WHAT TO DO – Reproduce the data exactly as it stands.

EXERCISE INPUT –
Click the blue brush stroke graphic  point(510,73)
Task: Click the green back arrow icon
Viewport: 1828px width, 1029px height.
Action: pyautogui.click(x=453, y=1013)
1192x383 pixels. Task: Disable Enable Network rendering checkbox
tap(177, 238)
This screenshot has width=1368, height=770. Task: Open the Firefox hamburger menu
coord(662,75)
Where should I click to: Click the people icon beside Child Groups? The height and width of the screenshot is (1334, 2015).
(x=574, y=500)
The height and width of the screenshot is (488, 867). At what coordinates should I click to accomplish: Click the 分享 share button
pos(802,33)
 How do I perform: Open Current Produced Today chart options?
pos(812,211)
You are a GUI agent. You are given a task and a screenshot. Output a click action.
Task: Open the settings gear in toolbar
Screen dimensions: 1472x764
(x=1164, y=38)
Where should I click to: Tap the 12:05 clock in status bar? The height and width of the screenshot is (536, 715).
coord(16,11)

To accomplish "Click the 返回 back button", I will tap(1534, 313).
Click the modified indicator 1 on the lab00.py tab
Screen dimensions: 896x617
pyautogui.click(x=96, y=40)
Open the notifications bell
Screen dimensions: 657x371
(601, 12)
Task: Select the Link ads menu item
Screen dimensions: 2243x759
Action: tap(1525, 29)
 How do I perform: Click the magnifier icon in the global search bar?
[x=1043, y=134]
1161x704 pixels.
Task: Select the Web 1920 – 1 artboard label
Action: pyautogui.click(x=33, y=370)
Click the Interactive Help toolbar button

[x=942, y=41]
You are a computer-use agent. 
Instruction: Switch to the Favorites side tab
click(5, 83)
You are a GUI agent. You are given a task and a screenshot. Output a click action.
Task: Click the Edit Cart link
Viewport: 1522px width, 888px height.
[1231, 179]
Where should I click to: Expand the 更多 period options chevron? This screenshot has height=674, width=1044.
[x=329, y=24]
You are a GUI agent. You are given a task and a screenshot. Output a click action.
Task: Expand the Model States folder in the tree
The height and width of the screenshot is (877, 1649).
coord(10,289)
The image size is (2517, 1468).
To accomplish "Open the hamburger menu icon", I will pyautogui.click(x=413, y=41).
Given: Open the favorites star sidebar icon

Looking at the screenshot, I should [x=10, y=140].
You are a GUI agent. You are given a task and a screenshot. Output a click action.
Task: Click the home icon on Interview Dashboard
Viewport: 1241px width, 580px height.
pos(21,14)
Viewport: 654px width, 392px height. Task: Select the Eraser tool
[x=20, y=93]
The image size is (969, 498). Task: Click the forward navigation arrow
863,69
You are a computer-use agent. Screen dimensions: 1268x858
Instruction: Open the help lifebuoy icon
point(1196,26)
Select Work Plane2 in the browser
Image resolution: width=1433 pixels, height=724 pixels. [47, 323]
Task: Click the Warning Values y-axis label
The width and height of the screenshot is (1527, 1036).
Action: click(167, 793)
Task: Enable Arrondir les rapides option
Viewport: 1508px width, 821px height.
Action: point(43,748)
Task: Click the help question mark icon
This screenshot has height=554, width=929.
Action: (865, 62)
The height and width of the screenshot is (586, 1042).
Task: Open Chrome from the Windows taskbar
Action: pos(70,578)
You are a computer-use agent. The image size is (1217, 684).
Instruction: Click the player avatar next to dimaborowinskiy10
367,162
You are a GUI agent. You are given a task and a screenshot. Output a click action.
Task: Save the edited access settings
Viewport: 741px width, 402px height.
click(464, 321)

YOUR SOLUTION –
Click the blue brush stroke graphic  point(510,73)
Task: Click the green back arrow icon
Viewport: 1828px width, 1029px height.
Action: pyautogui.click(x=453, y=1013)
1192x383 pixels. Task: Disable Enable Network rendering checkbox
tap(177, 238)
This screenshot has width=1368, height=770. Task: Open the Firefox hamburger menu
coord(662,75)
Where should I click to: Click the people icon beside Child Groups? The height and width of the screenshot is (1334, 2015).
(x=574, y=500)
The height and width of the screenshot is (488, 867). At what coordinates should I click to accomplish: Click the 分享 share button
pos(802,33)
 How do I perform: Open Current Produced Today chart options?
pos(812,211)
You are a GUI agent. You are given a task and a screenshot. Output a click action.
Task: Open the settings gear in toolbar
Screen dimensions: 1472x764
(x=1164, y=38)
Where should I click to: Tap the 12:05 clock in status bar? The height and width of the screenshot is (536, 715).
coord(16,11)

To accomplish "Click the 返回 back button", I will tap(1534, 313).
Click the modified indicator 1 on the lab00.py tab
Screen dimensions: 896x617
pyautogui.click(x=96, y=40)
Open the notifications bell
Screen dimensions: 657x371
(601, 12)
Task: Select the Link ads menu item
Screen dimensions: 2243x759
Action: tap(1525, 29)
 How do I perform: Click the magnifier icon in the global search bar?
[x=1043, y=134]
1161x704 pixels.
Task: Select the Web 1920 – 1 artboard label
Action: pyautogui.click(x=33, y=370)
Click the Interactive Help toolbar button

[x=942, y=41]
You are a computer-use agent. 
Instruction: Switch to the Favorites side tab
click(5, 83)
You are a GUI agent. You are given a task and a screenshot. Output a click action.
Task: Click the Edit Cart link
Viewport: 1522px width, 888px height.
[1231, 179]
Where should I click to: Expand the 更多 period options chevron? This screenshot has height=674, width=1044.
[x=329, y=24]
You are a GUI agent. You are given a task and a screenshot. Output a click action.
Task: Expand the Model States folder in the tree
The height and width of the screenshot is (877, 1649).
coord(10,289)
The image size is (2517, 1468).
To accomplish "Open the hamburger menu icon", I will pyautogui.click(x=413, y=41).
Given: Open the favorites star sidebar icon

Looking at the screenshot, I should [x=10, y=140].
You are a GUI agent. You are given a task and a screenshot. Output a click action.
Task: Click the home icon on Interview Dashboard
Viewport: 1241px width, 580px height.
pos(21,14)
Viewport: 654px width, 392px height. Task: Select the Eraser tool
[x=20, y=93]
The image size is (969, 498). Task: Click the forward navigation arrow
863,69
You are a computer-use agent. Screen dimensions: 1268x858
Instruction: Open the help lifebuoy icon
point(1196,26)
Select Work Plane2 in the browser
Image resolution: width=1433 pixels, height=724 pixels. [47, 323]
Task: Click the Warning Values y-axis label
The width and height of the screenshot is (1527, 1036).
Action: click(167, 793)
Task: Enable Arrondir les rapides option
Viewport: 1508px width, 821px height.
Action: point(43,748)
Task: Click the help question mark icon
This screenshot has height=554, width=929.
Action: (865, 62)
The height and width of the screenshot is (586, 1042).
Task: Open Chrome from the Windows taskbar
Action: pos(70,578)
You are a computer-use agent. The image size is (1217, 684).
Instruction: Click the player avatar next to dimaborowinskiy10
367,162
You are a GUI agent. You are given a task and a screenshot. Output a click action.
Task: Save the edited access settings
Viewport: 741px width, 402px height.
click(464, 321)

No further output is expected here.